**DETALHES DO EXERCÍCIO:** Transcreva da notícia sobre os dentistas condenados o trecho que vai de "Dois cirurgiões-dentistas do" até "correção do problema.", incluindo estas últimas palavras.

**TEXTO EXTRAÍDO:**
----------
18 de julho de 2014

Dentistas indenizarão paciente por lesão permanente



Fonte: Tribunal de Justiça de São Paulo – 16.07.2014

Dois cirurgiões-dentistas do interior de São Paulo terão de indenizar uma paciente, devido a um erro médico que ocasionou a limitação permanente da abertura da boca. A decisão é da 3ª Câmara de Direito Privado do Tribunal de Justiça. Ela receberá R$ 34 mil por danos morais e mais de R$ 2 mil por danos materiais, valor equivalente ao que gastou na tentativa de correção do problema.

De acordo com os autos, a extração do dente molar esquerdo da paciente foi mal realizada, e as intervenções posteriores intensificaram a lesão.

Em seu voto, o relator Carlos Eduardo Donegá Morandini afirmou que os réus devem repor o valor despendido no tratamento para atenuar o prejuízo físico. E concluiu: “É patente o dano moral. A requerente ficou com o rosto paralisado, somente conseguia falar com os dentes serrados, emagreceu muito, pois só conseguia ingerir líquidos, suportando diversas sequelas físicas, que ocasionaram depressão e síndrome do pânico”. A sentença da Comarca de Santa Isabel foi reparada apenas para elevar os honorários do advogado da autora de 10% para 15% da condenação.

Os desembargadores Artur César Beretta da Silveira e Egidio Giacoia também participaram do julgamento, que teve votação unânime.

Comunicação Social TJSP – DI (texto) / (foto meramente ilustrativa)
----------
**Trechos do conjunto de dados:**
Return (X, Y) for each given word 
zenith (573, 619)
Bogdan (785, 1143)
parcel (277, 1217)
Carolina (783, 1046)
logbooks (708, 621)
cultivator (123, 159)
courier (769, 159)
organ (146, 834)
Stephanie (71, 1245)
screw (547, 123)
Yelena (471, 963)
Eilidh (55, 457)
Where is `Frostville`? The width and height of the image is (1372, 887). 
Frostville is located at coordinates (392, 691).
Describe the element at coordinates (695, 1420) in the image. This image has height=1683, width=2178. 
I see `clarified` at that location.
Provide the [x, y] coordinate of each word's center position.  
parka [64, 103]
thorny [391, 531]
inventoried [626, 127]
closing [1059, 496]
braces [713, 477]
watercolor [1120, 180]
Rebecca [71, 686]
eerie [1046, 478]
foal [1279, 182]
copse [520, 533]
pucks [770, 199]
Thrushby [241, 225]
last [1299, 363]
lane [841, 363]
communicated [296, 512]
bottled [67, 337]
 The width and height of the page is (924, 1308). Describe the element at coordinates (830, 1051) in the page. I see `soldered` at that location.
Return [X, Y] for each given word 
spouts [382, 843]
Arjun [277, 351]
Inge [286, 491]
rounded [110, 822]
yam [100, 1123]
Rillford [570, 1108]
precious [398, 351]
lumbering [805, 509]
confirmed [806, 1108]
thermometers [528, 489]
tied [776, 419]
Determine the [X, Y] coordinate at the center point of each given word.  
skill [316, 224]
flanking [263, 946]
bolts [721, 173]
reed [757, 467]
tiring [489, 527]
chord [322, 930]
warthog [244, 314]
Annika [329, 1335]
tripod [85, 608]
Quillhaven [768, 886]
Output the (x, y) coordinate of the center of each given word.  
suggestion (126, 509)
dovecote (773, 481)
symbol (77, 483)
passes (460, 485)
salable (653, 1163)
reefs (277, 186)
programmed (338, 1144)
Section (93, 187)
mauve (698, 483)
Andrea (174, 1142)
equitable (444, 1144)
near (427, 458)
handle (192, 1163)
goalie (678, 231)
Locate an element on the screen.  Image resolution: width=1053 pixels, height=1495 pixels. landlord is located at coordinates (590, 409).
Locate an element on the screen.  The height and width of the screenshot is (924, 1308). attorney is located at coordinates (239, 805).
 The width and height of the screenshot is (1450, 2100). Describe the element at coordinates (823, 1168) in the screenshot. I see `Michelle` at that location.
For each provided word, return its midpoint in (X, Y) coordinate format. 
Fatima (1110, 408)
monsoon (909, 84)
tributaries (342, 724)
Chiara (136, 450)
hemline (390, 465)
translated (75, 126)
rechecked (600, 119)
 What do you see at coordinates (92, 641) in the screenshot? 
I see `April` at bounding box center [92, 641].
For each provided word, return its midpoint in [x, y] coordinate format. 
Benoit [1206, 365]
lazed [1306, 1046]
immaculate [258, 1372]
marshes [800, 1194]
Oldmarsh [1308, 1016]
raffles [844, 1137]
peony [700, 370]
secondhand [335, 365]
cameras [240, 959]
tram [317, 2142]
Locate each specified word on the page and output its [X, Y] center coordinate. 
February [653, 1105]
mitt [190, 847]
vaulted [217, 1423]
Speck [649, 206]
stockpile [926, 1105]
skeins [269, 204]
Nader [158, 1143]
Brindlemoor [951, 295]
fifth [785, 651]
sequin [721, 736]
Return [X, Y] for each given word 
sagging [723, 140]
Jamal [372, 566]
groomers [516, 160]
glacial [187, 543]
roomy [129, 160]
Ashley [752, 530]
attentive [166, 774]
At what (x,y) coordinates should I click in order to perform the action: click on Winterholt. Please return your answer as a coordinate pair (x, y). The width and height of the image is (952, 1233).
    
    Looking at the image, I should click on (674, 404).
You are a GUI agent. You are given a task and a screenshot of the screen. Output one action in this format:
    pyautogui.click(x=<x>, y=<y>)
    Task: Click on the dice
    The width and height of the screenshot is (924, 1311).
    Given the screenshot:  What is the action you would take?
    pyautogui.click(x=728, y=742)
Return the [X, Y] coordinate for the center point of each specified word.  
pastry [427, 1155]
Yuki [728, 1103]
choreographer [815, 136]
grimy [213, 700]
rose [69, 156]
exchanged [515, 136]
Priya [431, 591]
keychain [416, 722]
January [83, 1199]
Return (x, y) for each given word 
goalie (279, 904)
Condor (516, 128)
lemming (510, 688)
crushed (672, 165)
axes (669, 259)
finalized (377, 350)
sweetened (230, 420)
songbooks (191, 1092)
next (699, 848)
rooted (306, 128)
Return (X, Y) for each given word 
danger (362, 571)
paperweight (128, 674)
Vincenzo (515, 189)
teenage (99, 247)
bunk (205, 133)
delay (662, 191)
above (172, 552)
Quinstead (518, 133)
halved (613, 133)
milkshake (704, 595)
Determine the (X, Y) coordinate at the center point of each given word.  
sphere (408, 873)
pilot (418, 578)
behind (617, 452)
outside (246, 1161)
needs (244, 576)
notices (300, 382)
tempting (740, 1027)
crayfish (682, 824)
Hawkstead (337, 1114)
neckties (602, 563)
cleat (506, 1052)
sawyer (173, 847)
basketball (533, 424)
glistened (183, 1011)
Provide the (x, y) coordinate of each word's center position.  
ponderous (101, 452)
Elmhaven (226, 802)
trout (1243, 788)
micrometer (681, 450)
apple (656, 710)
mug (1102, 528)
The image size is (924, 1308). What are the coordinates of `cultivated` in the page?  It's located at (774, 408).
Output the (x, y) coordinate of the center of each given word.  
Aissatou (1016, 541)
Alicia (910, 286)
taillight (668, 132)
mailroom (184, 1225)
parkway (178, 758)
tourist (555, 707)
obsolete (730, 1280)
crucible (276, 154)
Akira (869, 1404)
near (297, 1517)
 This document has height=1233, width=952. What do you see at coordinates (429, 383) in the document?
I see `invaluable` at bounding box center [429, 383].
----------
**TAREFA CONCLUÍDA:**
Dois cirurgiões-dentistas do interior de São Paulo terão de indenizar uma paciente, devido a um erro médico que ocasionou a limitação permanente da abertura da boca. A decisão é da 3ª Câmara de Direito Privado do Tribunal de Justiça. Ela receberá R$ 34 mil por danos morais e mais de R$ 2 mil por danos materiais, valor equivalente ao que gastou na tentativa de correção do problema.